• TEXT PROVIDED
I read a fascinating paper here by folks involved with the original C-Store project that was the genesis of Vertica (thanks to this blog for providing the link to this paper). I hadn’t realized that Vertica essentially sprang right out of academia, and it’s really interesting to see how the original research concepts and principles translated to production code. Most interesting is that many of the principles held up!
One aspect of Vertica that I read mixed reviews about was the notion of a Projection. ParAccel says that projections are a crutch that Vertica uses to improve performance, Vertica says that projections are a misunderstood core feature. This confusion about projections is so rampant that Vertica wrote a three-part blog post to explain what projections are and why they’re good.
The summary on projections is as follows. Think about a regular relational table. In most relational databases, a plain table will be stored as a heap, which is an unordered pile of rows. Fast to insert into (just throw the inserted row on the pile), generally slow to query from (look at every row to find what you need). To access the data quicker in this standard scenario, you could:
1) Store the data in some sort of ordered manner instead of in a heap. The ordering will give most queries a shot at not having to scan every row.
2) Build indexes on top of the data that order the data in various ways that are useful to common queries.
#1 above is what is called a Clustered Index in SQL Server or an Index Organized Table in Oracle, and it is a good technique for improving the performance of most queries. There’s a penalty during data insertion because the trees need to be split and rebalanced, but the payoff usually outweighs the cost.
#2 above is the standard approach of ordering the data and storing pointers into the heap for data retrieval. There are variations of this, such as including additional columns in the index, that allow index access to fully satisfy the query without needing to follow the pointers to the actual data rows.

• SOURCE INFORMATION
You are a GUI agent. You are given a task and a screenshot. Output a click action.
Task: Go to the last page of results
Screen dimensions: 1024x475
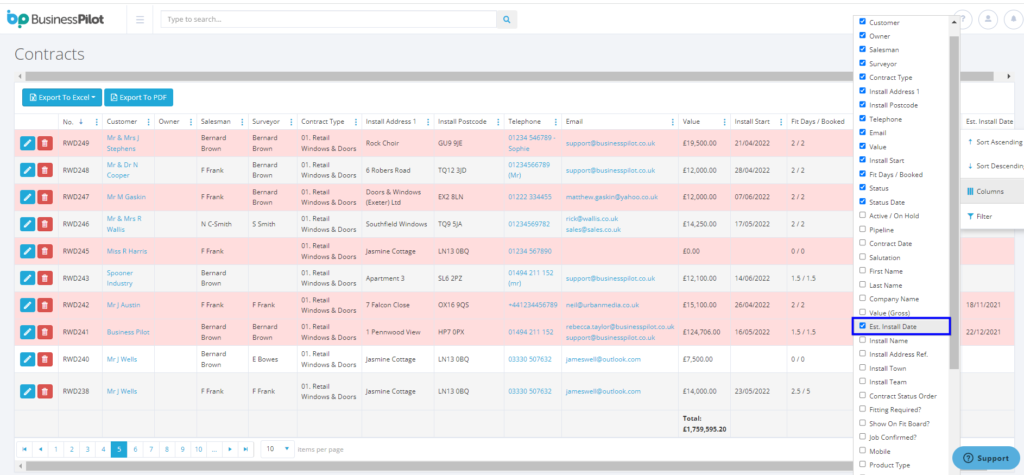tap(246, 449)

--

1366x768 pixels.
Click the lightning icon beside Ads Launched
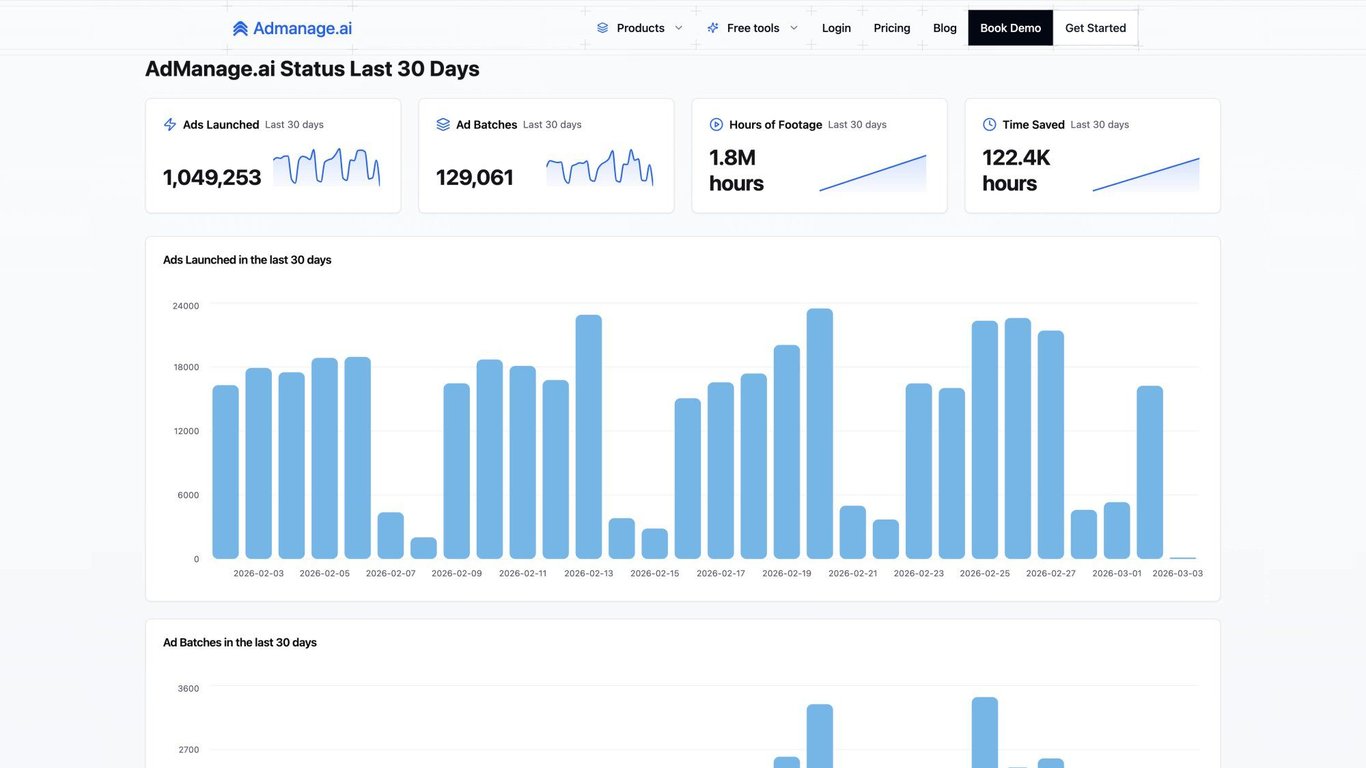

==

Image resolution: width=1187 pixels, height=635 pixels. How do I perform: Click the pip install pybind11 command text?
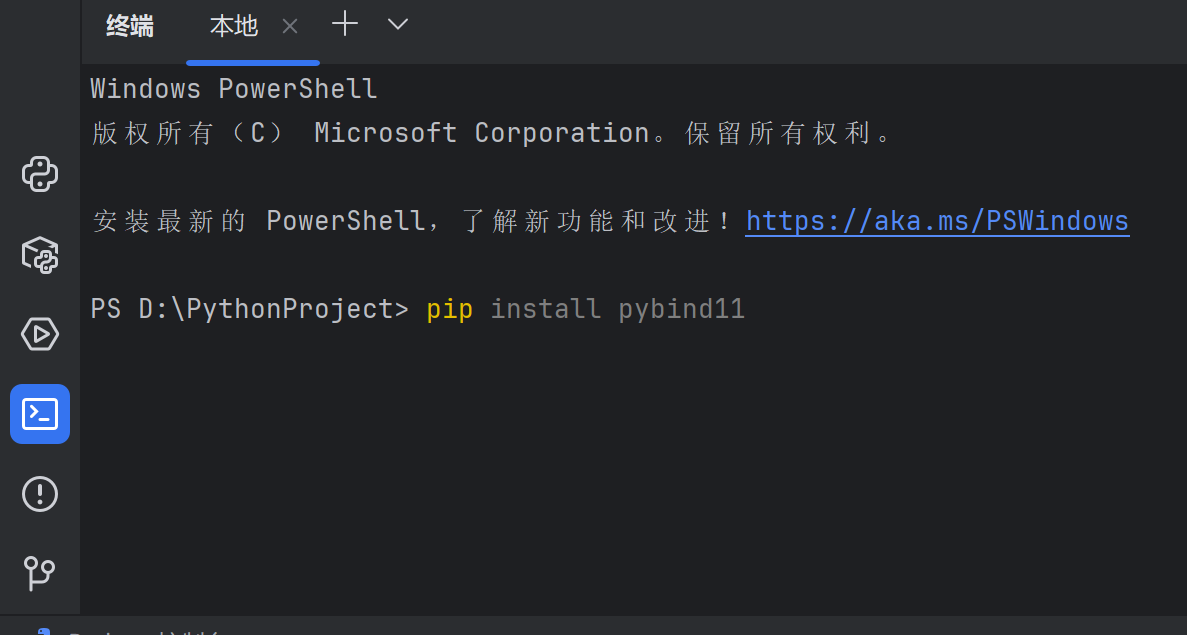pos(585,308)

• EXERCISE BRIEF
Reproduce verbatim the passage of the Vertica projections text from "2) Build indexes" up to and including "outweighs the cost.".

• TASK SOLUTION
2) Build indexes on top of the data that order the data in various ways that are useful to common queries.
#1 above is what is called a Clustered Index in SQL Server or an Index Organized Table in Oracle, and it is a good technique for improving the performance of most queries. There’s a penalty during data insertion because the trees need to be split and rebalanced, but the payoff usually outweighs the cost.